Task objective
Recast the listing from the line containing "Task: Start a video call with John" through the line containing "Where should I click to: Open the" as a Markdown table with the columns No. and Entry, numbering each row. Skip blank lines and omit the pictures.

** START **

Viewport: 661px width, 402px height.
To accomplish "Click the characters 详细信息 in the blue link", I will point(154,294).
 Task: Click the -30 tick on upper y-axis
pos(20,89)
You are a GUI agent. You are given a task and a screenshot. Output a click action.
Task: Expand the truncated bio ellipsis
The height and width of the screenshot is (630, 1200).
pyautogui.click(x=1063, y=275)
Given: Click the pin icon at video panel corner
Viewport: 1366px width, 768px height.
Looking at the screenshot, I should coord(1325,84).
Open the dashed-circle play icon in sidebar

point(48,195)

** END **
** START **

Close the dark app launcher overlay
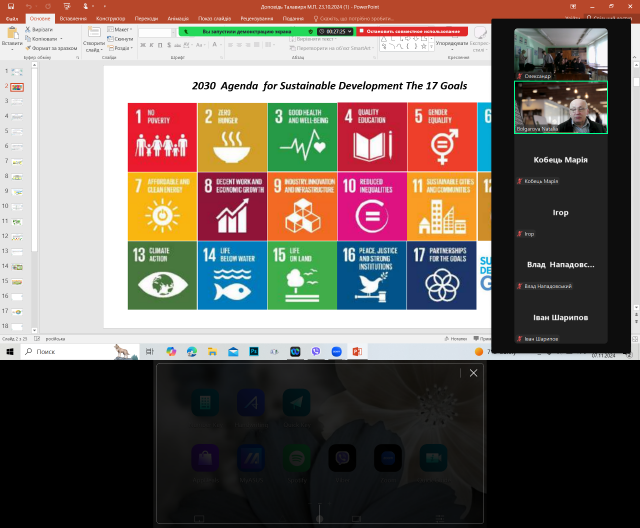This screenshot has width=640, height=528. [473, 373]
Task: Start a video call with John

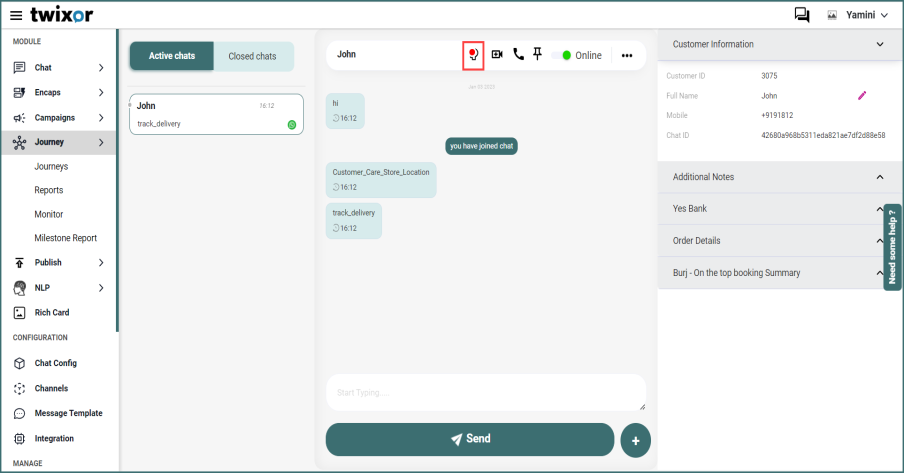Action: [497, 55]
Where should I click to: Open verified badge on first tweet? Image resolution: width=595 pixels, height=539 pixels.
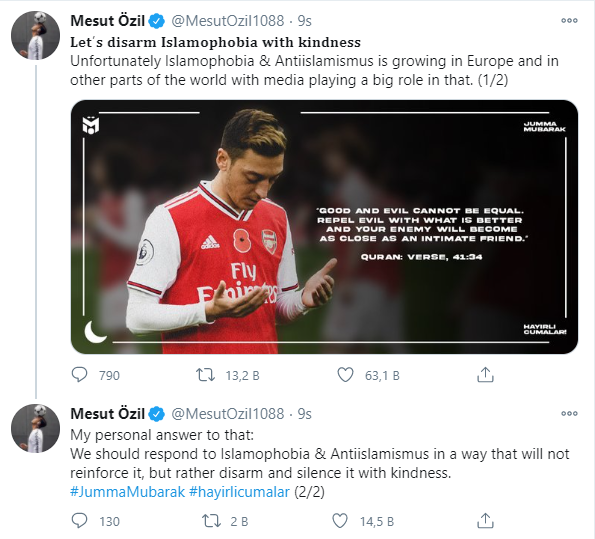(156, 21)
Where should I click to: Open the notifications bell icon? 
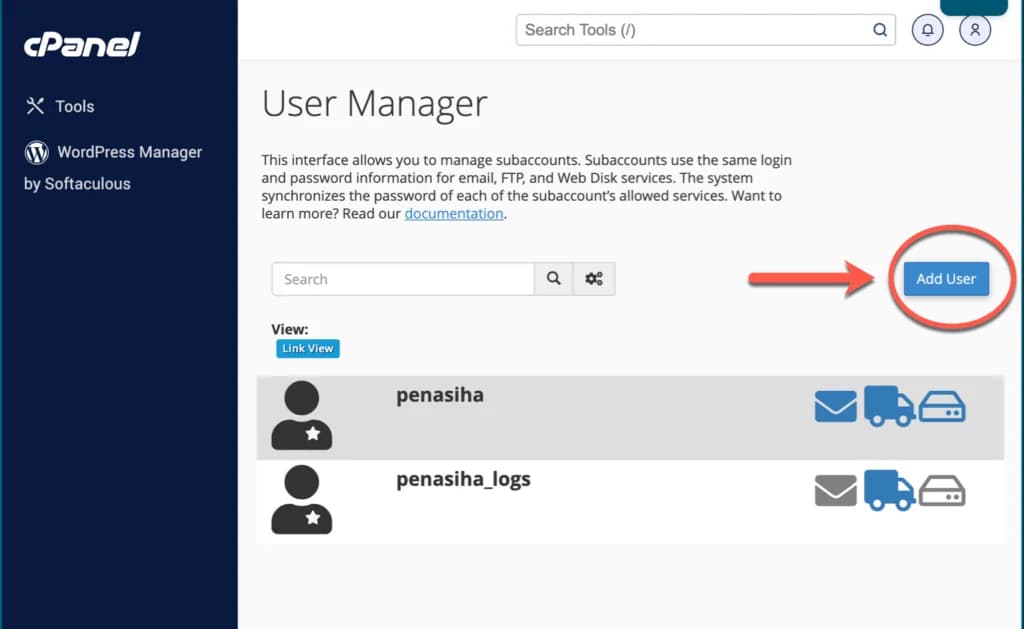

** END **

Result for this exercise
| No. | Entry |
|---|---|
| 1 | Task: Start a video call with John |
| 2 | Action: [497, 55] |
| 3 | Where should I click to: Open verified badge on first tweet? Image resolution: width=595 pixels, height=539 pixels. |
| 4 | (156, 21) |
| 5 | Where should I click to: Open the notifications bell icon?  |